# [PROBLEM REQUIREMENTS]
Locate the string "Open" in the records below. Copy every line where it occurs.

# [DATA LISTING]

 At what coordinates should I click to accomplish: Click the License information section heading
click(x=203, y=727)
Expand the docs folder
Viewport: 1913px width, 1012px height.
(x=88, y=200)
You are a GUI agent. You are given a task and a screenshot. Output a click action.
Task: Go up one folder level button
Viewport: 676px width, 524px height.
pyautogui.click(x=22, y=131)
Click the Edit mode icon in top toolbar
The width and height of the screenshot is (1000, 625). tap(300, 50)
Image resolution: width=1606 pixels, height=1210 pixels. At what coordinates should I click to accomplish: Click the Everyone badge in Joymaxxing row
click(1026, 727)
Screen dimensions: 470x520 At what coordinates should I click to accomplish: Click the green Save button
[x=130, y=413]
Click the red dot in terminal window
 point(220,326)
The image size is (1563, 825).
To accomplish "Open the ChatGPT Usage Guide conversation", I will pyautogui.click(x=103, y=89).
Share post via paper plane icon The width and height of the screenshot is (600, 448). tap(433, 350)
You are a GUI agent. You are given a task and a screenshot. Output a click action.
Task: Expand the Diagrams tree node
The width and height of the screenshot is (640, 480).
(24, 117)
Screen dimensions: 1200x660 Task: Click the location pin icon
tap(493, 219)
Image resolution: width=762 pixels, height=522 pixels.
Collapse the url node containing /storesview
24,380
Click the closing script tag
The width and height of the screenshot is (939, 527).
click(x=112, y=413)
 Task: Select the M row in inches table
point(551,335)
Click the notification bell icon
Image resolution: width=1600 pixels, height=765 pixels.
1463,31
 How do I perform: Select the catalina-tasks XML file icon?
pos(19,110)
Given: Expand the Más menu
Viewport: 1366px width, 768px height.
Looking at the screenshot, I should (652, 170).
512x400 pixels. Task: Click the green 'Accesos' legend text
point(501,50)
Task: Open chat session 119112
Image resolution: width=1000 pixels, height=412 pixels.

# [YOUR RESPONSE]
To accomplish "Open the ChatGPT Usage Guide conversation", I will pyautogui.click(x=103, y=89).
Task: Open chat session 119112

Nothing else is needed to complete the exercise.